◆ Task prompt
Retrieve all lines below that have the string "table".

Dataset entries
+===+

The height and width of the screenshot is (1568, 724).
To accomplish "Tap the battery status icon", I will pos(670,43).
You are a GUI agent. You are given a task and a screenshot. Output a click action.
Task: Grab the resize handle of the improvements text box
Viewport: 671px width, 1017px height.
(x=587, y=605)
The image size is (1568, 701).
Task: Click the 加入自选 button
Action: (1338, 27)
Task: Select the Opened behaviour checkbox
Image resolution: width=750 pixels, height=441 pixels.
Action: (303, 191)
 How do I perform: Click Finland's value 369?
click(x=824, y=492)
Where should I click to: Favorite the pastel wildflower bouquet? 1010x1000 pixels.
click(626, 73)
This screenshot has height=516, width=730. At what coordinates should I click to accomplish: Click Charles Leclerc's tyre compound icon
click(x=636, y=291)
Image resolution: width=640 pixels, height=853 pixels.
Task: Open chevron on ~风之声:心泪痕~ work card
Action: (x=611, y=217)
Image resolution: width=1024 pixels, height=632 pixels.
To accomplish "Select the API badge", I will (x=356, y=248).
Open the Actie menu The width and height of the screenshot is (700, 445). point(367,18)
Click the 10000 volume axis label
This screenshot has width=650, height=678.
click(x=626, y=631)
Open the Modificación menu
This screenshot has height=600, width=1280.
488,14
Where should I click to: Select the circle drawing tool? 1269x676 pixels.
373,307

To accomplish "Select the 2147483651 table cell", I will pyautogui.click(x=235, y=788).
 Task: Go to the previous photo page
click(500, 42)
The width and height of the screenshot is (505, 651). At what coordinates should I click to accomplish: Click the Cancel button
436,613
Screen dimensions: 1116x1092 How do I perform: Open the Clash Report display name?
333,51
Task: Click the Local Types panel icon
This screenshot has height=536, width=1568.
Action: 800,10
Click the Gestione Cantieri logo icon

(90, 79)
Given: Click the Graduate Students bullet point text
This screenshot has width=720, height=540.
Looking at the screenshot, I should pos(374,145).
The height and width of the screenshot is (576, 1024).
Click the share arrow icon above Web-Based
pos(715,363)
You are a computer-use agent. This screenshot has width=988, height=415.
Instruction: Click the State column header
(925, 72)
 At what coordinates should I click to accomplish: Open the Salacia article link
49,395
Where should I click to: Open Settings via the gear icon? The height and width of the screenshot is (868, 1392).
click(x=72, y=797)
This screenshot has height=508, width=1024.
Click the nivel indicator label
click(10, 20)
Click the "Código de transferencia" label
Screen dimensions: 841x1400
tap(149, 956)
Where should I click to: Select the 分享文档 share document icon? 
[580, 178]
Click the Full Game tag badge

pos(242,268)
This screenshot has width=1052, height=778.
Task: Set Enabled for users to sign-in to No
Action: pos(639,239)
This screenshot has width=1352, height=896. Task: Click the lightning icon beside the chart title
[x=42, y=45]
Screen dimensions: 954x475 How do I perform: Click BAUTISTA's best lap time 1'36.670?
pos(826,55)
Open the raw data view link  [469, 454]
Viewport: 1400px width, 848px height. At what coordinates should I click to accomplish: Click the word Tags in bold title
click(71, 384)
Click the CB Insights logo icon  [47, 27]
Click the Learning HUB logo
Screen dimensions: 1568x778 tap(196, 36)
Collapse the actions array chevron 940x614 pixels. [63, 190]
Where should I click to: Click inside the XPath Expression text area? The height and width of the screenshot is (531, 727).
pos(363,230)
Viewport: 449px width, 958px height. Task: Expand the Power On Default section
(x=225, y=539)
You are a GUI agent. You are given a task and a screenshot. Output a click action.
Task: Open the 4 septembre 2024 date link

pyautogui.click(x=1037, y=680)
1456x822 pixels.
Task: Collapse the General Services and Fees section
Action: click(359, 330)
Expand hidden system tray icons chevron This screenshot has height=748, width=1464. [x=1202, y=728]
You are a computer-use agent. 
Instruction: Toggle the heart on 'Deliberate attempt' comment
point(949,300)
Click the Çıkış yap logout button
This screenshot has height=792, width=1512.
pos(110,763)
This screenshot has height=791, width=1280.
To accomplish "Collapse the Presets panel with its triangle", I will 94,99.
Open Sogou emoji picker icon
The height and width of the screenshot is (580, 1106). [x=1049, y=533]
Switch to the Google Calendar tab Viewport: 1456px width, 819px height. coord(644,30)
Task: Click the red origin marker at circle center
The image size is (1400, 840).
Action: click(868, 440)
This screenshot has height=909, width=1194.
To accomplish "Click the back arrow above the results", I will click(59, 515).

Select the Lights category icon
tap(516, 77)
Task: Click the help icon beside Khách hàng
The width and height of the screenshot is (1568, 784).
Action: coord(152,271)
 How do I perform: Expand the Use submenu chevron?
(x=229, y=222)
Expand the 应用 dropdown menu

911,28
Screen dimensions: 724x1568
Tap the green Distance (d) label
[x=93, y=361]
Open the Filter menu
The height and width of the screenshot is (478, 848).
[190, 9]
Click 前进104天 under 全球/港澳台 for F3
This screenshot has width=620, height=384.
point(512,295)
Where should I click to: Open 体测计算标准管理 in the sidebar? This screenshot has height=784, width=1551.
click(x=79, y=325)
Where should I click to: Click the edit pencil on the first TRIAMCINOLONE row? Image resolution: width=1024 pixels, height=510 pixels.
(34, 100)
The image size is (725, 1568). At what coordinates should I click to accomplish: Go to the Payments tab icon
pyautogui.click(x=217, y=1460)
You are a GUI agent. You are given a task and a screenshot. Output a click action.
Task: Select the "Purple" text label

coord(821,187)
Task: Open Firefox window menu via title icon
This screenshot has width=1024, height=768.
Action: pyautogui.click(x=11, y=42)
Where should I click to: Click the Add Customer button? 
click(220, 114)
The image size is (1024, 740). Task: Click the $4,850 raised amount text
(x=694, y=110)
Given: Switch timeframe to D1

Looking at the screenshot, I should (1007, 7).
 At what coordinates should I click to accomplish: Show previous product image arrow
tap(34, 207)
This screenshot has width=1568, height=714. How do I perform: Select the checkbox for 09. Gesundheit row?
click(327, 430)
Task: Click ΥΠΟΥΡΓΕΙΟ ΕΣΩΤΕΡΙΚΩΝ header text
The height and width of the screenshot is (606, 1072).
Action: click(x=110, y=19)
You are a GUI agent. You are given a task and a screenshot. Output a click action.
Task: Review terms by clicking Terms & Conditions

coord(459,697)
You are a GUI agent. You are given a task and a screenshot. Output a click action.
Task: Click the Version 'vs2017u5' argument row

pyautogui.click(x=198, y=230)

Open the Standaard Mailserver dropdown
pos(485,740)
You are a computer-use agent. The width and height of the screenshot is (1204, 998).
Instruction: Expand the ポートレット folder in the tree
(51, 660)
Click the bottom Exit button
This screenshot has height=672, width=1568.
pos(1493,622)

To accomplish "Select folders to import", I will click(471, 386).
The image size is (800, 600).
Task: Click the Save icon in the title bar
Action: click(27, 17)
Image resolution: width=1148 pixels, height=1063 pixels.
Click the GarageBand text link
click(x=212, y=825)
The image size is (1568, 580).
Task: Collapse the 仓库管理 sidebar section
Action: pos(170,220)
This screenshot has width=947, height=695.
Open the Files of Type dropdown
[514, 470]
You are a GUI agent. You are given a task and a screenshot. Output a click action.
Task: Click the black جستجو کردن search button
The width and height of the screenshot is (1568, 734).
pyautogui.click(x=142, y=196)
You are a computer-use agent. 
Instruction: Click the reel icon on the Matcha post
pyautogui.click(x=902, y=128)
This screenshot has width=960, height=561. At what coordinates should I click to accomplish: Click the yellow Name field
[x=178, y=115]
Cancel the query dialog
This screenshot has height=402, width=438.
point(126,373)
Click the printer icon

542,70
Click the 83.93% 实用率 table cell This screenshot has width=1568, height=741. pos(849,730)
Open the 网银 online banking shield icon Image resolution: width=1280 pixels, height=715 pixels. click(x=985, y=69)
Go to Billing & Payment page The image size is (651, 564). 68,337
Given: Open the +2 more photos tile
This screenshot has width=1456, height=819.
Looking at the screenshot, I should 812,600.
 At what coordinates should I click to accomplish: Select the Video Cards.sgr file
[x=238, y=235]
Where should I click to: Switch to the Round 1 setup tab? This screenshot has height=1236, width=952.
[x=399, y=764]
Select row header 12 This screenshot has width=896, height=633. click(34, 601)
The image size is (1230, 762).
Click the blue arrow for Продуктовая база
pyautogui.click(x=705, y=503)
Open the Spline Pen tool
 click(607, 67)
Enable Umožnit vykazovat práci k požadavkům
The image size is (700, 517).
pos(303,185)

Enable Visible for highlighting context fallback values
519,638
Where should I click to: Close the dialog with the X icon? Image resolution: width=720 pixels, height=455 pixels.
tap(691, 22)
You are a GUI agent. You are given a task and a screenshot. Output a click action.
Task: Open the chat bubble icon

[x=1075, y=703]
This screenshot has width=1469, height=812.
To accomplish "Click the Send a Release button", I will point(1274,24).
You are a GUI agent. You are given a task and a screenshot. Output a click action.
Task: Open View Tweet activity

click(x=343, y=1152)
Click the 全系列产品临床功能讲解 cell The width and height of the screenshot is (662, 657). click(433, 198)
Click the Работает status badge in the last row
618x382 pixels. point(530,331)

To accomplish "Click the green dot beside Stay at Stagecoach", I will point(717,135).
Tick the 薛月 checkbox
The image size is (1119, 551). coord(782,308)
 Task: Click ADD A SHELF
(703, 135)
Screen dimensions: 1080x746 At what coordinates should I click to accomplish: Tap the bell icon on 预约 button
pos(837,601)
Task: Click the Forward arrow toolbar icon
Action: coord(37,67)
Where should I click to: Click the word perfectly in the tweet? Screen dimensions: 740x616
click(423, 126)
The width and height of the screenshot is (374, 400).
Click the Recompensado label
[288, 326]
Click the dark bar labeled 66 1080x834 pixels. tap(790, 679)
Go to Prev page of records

+===+

◆ Your solution
To accomplish "Select the 2147483651 table cell", I will pyautogui.click(x=235, y=788).
Click the 83.93% 实用率 table cell This screenshot has width=1568, height=741. pos(849,730)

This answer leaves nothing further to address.